WORK REQUEST: Only the pictures are to be left out; return the rest of the data exactly as it stands.
*** Opening of STORED DATA ***
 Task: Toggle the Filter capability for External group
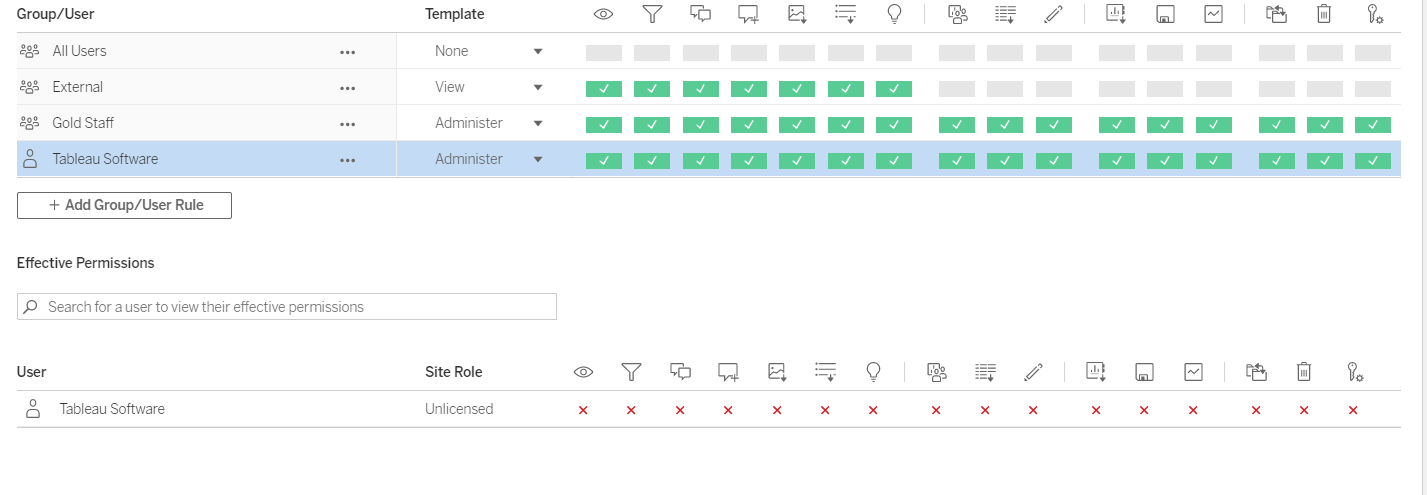(x=652, y=88)
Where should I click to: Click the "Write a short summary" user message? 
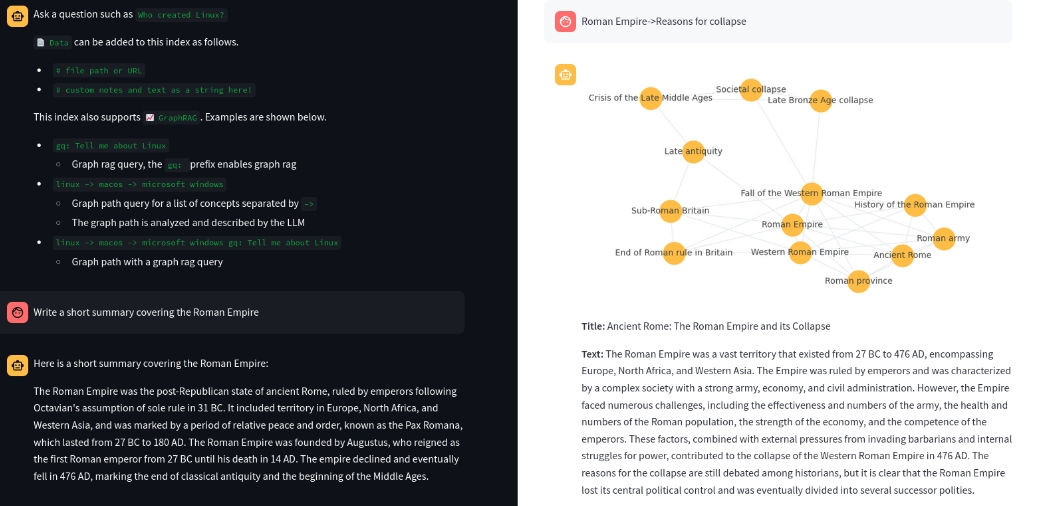point(146,312)
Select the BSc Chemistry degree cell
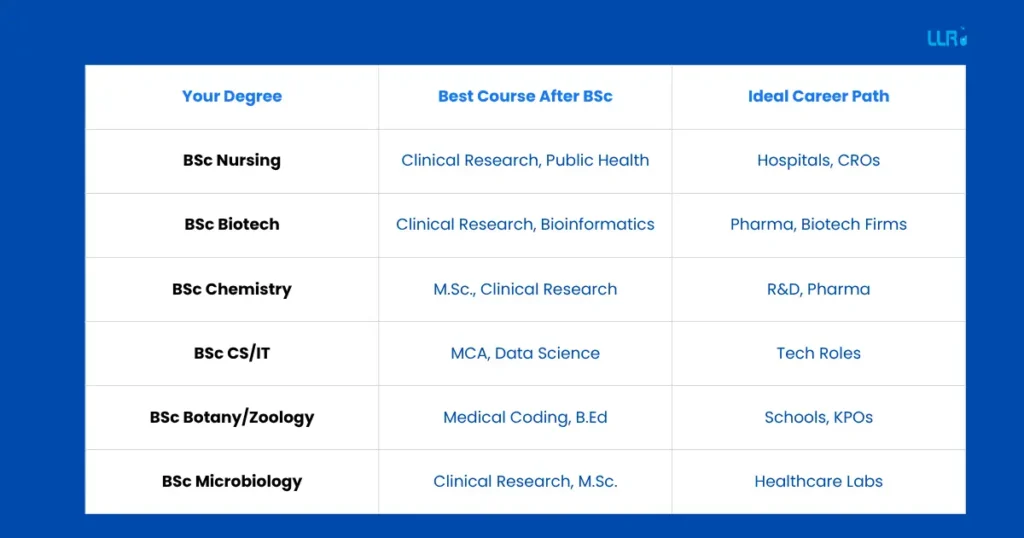This screenshot has height=538, width=1024. point(232,289)
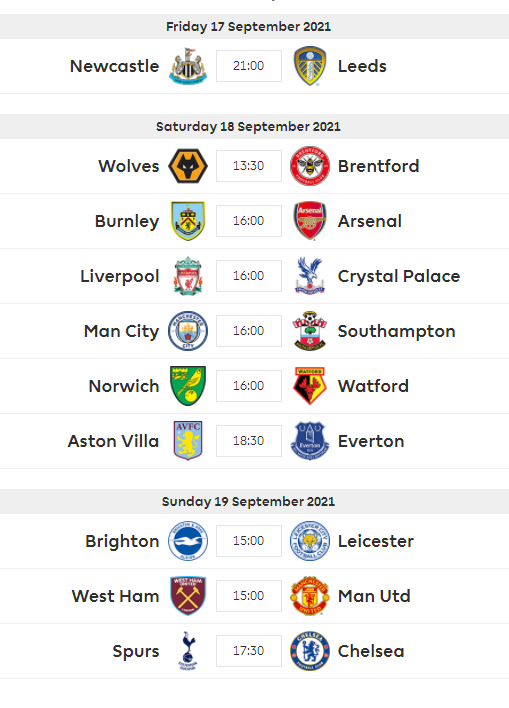This screenshot has width=509, height=708.
Task: Select the Wolves wolf-head logo
Action: click(x=188, y=166)
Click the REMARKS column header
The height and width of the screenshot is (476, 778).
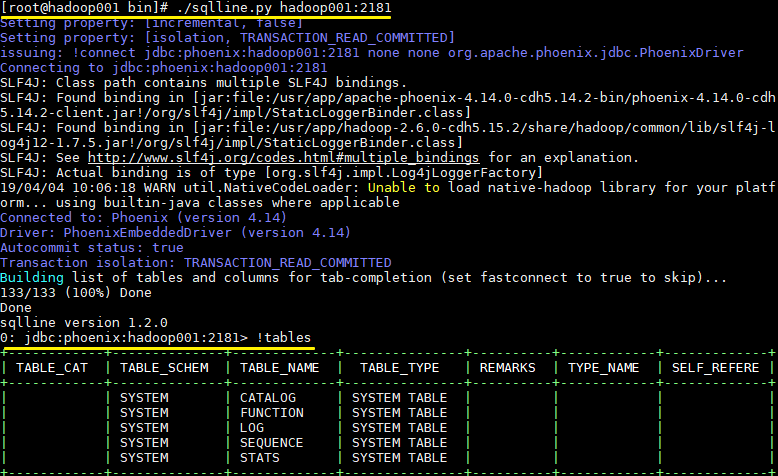[x=507, y=367]
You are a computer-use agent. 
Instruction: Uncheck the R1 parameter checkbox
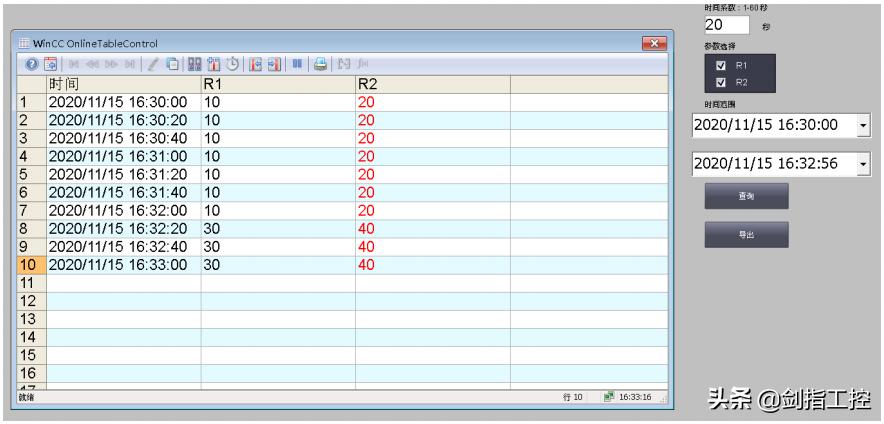pos(721,66)
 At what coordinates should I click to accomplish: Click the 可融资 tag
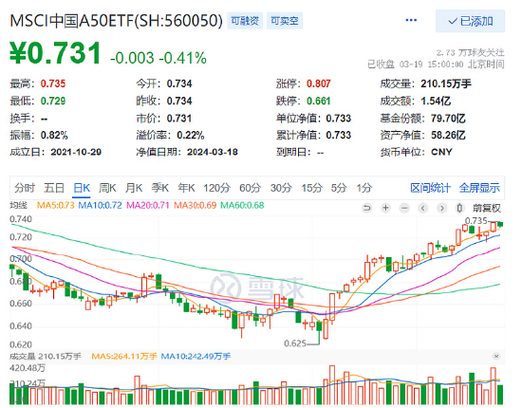(245, 21)
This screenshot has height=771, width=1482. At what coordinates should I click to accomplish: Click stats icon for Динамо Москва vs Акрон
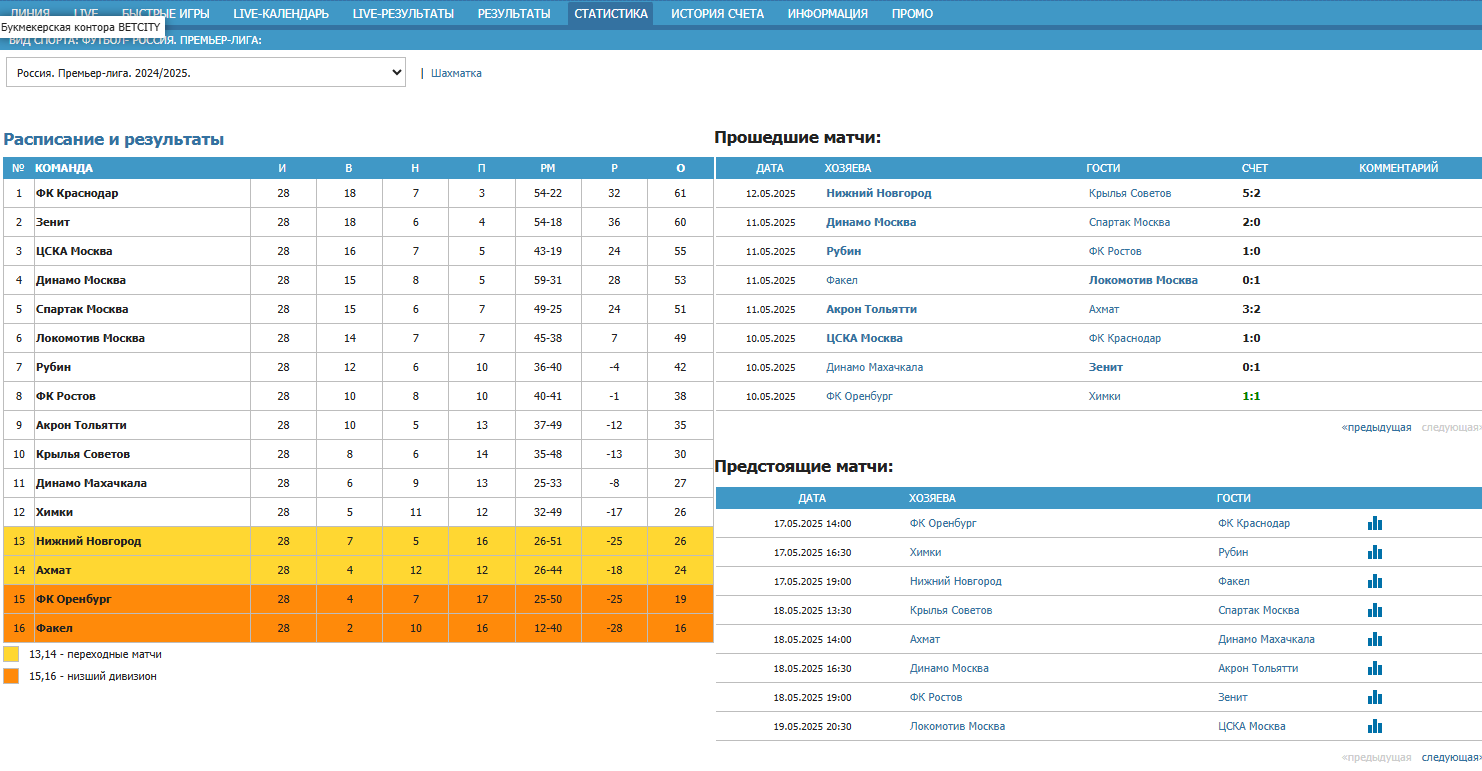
*** Close of STORED DATA ***
TASK OUTPUT:
 Task: Toggle the Filter capability for External group
(x=652, y=88)
Where should I click to: Click the "Write a short summary" user message? 
point(146,312)
Select the BSc Chemistry degree cell
This screenshot has height=538, width=1024. point(232,289)
This screenshot has width=509, height=708.
Task: Select the Wolves wolf-head logo
Action: click(x=188, y=166)
Click the REMARKS column header
The height and width of the screenshot is (476, 778).
[x=507, y=367]
You are a computer-use agent. 
Instruction: Uncheck the R1 parameter checkbox
pos(721,66)
 At what coordinates should I click to accomplish: Click the 可融资 tag
(245, 21)
This screenshot has height=771, width=1482. At what coordinates should I click to accomplish: Click stats icon for Динамо Москва vs Акрон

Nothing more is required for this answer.